Vide” ne risente, diremmo, ma nella realtà dei fatti ne giova, e ciò che ne nasce è lo scheletro che si celava già dietro le granitiche e pulsioni industriali, dietro la cassa toracica del mostro batte un cuore atonale, che però in melodie asciutte trova situazione ideale per battere al ritmo del termine ultimo del mondo. Ridotto tutto all’osso, affiora in superficie un amore incrollabile per sonorità scarne e ammantate di un grigiore che pare ultraterreno ma che, a conti fatti, è nulla più che umano. Sembra di sentire Karate e Codeine, nella fattispecie quando le chitarre di Olivier Lomer e il basso di Jérémie Bézier si prodigano nell’intrecciarsi, accordandosi fuori tonalità, sbattendo contro synth discendenti, che non sempre servono ad aprire lo spazio, semmai tolgono aria melodica quando gli altri la creano. Una decostruzione in picchiata, impreziosita da un lavoro elettronico che pare sampling ma sampling non è, con vampate darkwave e droni che come sono arrivati se ne vanno.

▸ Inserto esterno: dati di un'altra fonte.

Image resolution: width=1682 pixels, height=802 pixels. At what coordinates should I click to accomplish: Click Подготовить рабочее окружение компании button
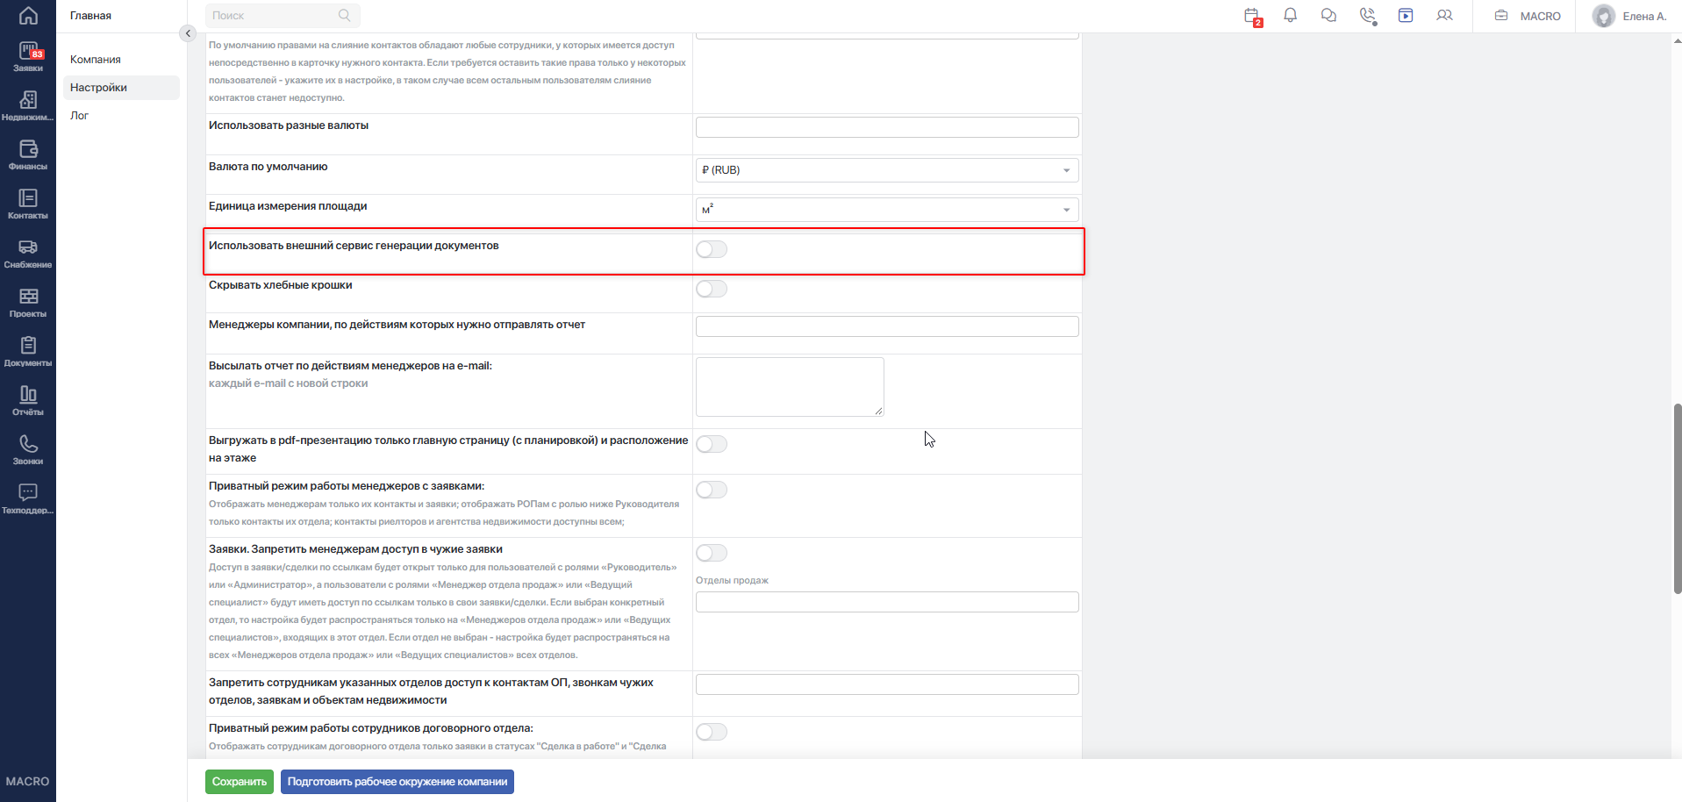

Il disco si muove in crescendo, senza necessariamente innalzarsi, parte amaro concentrato e amaro rimane anche aprendosi, togliendo forze ma librandosi verso un’intensità che tanto fu cara a Mark Sandman, muovendosi ritmicamente più in alto, rimanendo in un volo al filo d’acqua. La voce di Bézier poi, nel suo essere quasi perennemente distorta crea un’ulteriore dissonanza, quasi fosse meramente descrittiva, latrice di sventura e dolore, tocco disumanizzante in un contesto fatto di occhi che lacrimano, rumori che s’insinuano sotto le composizioni slowcore rallentate all’estremo, languida articolazione di un viaggio a senso unico verso il vuoto al centro dell’essere umano che sanguina lacrime.

Inatteso cambiamento e arte purificatrice, “Vide” è un punto immobile che si muove solo guardandolo da distante. Discerne e fonde al contempo uomo e natura morta contemporanea. Sembra un’alba fragile che illumina l’abbandono.